_RECORDS PROVIDED_
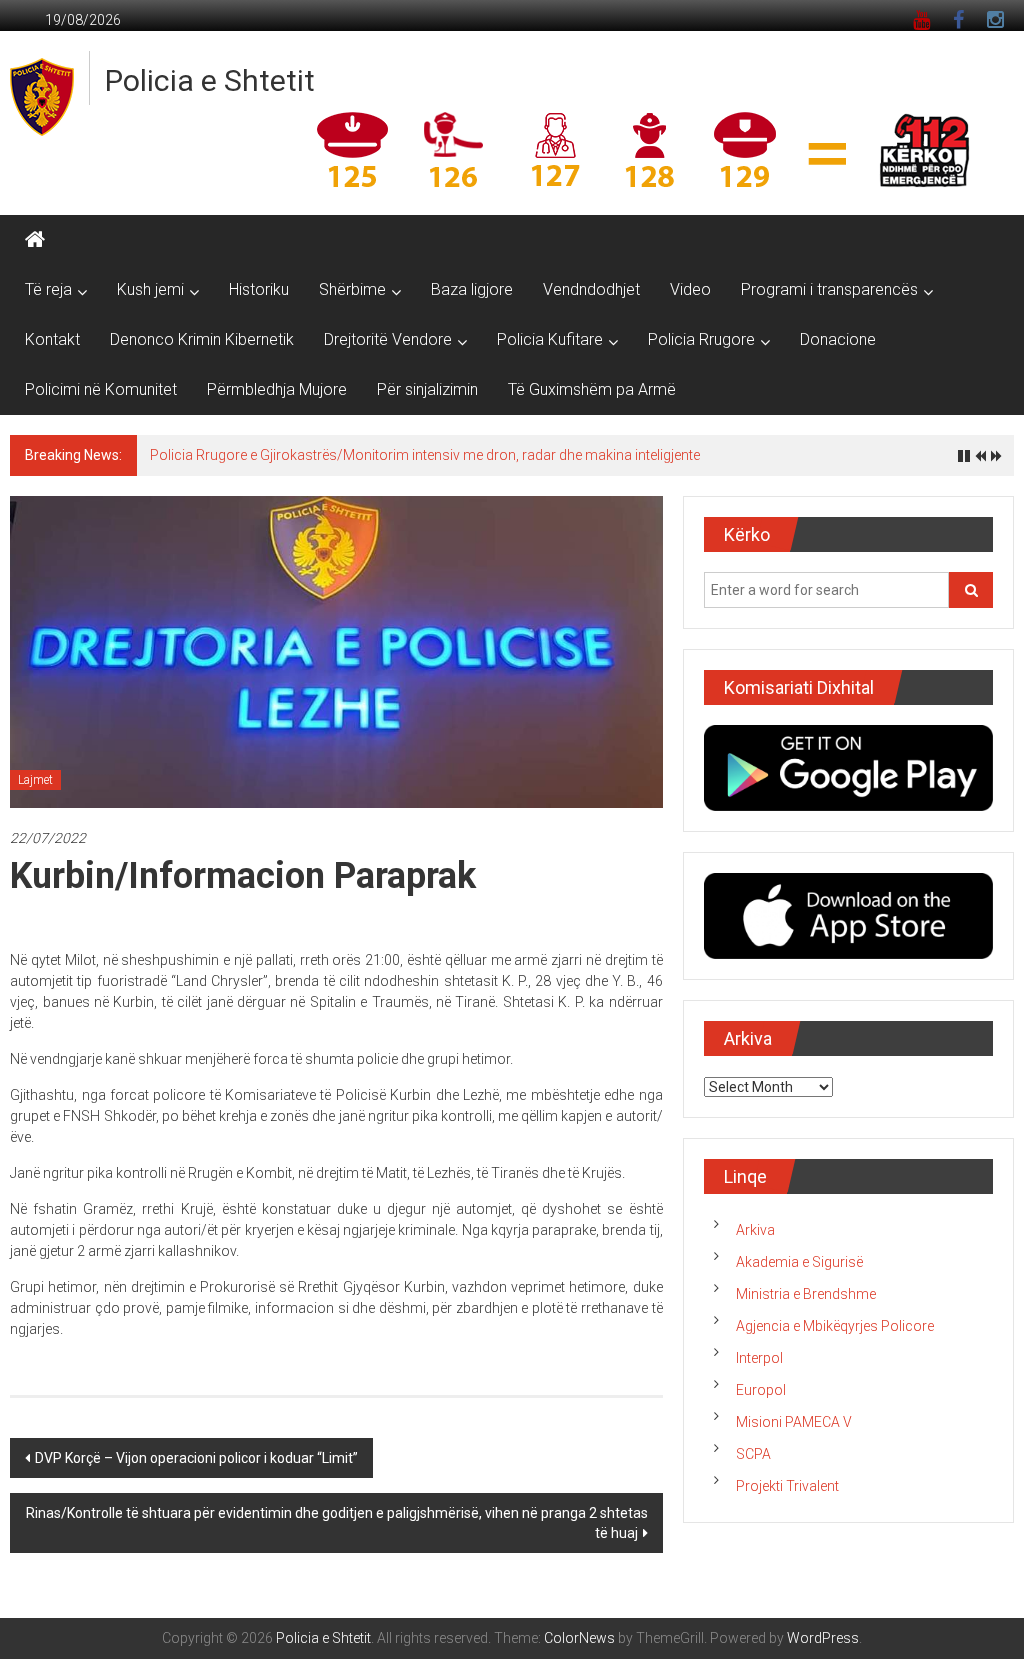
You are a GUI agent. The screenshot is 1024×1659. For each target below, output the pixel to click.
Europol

...

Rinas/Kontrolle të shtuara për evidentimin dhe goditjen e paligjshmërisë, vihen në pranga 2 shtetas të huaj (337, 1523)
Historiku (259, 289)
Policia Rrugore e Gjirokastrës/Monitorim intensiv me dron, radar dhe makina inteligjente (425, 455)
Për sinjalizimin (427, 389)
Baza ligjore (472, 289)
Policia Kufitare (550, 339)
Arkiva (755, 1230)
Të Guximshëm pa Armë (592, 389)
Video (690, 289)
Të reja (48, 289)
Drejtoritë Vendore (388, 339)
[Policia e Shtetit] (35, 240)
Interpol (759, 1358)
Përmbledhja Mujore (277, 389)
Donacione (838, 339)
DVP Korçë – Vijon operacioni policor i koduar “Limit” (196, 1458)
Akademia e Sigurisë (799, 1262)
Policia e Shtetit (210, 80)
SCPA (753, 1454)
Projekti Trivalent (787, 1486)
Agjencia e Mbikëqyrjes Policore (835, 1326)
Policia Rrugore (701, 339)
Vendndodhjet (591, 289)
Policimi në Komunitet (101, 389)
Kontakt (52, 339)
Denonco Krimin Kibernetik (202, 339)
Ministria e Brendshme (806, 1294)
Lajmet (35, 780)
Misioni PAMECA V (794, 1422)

_WORK TASK_
Could you return exactly the lines above from the line with "Video (690, 289)" to the line with "Misioni PAMECA V (794, 1422)", both included, and nothing else?

_FINISHED EXERCISE_
Video (690, 289)
Të reja (48, 289)
Drejtoritë Vendore (388, 339)
[Policia e Shtetit] (35, 240)
Interpol (759, 1358)
Përmbledhja Mujore (277, 389)
Donacione (838, 339)
DVP Korçë – Vijon operacioni policor i koduar “Limit” (196, 1458)
Akademia e Sigurisë (799, 1262)
Policia e Shtetit (210, 80)
SCPA (753, 1454)
Projekti Trivalent (787, 1486)
Agjencia e Mbikëqyrjes Policore (835, 1326)
Policia Rrugore (701, 339)
Vendndodhjet (591, 289)
Policimi në Komunitet (101, 389)
Kontakt (52, 339)
Denonco Krimin Kibernetik (202, 339)
Ministria e Brendshme (806, 1294)
Lajmet (35, 780)
Misioni PAMECA V (794, 1422)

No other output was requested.